Supplied records Start Marker
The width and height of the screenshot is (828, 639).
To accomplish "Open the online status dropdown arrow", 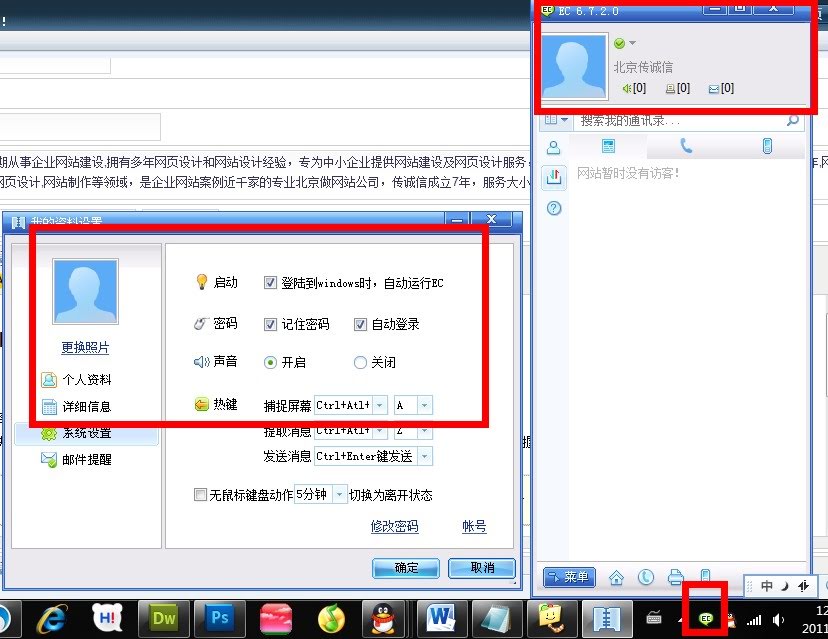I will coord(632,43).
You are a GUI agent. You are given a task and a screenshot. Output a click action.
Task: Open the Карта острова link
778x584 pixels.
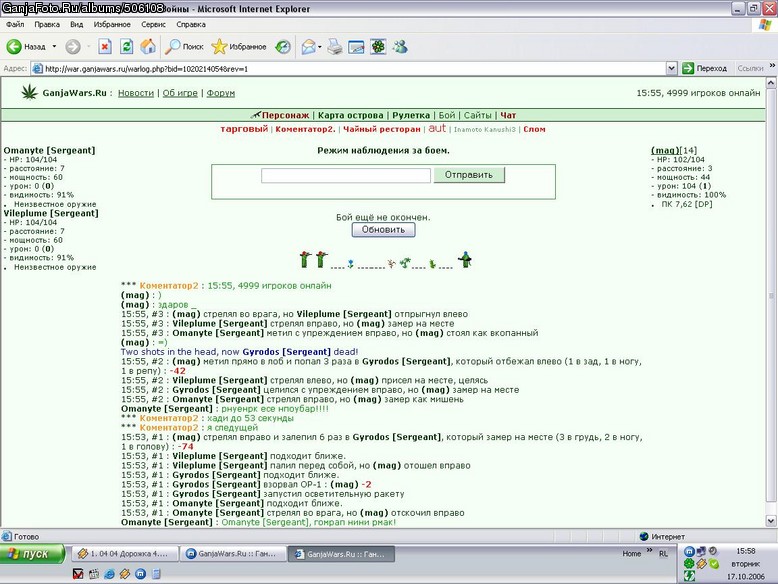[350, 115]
Supplied records End Marker
Supplied records Start Marker
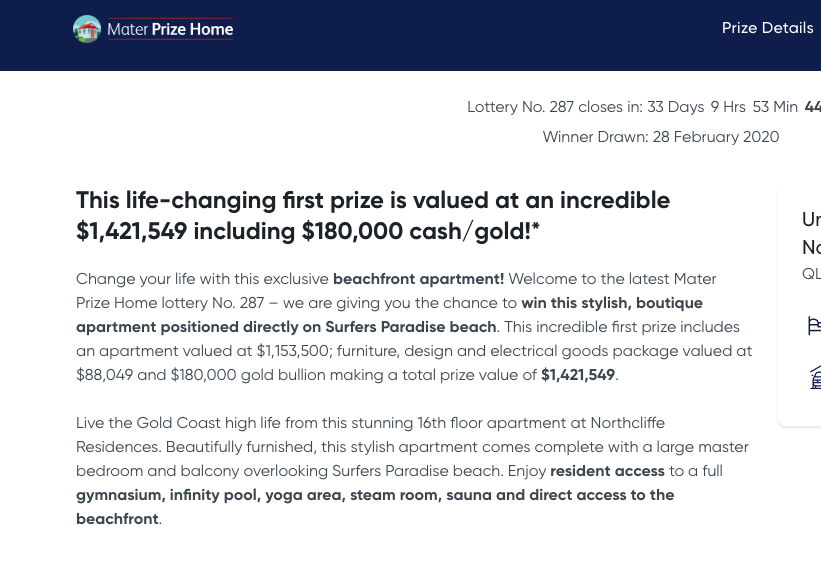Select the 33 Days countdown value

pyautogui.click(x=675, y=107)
Supplied records End Marker
Supplied records Start Marker
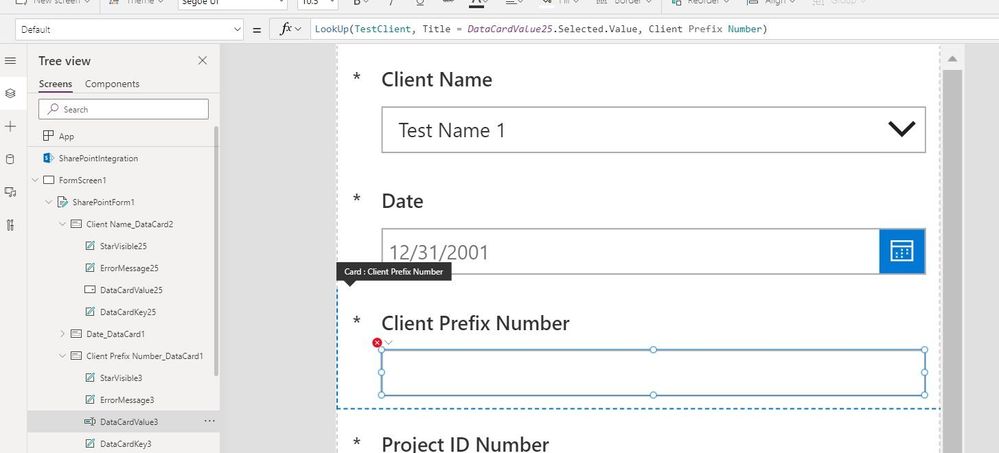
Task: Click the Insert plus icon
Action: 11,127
Supplied records End Marker
→ Work order
Which lines in the material contain the word "screenshot"? Pull each of them out.

→ Exercise output
The width and height of the screenshot is (828, 639).
You are a GUI agent. You are given a task and a screenshot. Output a click action.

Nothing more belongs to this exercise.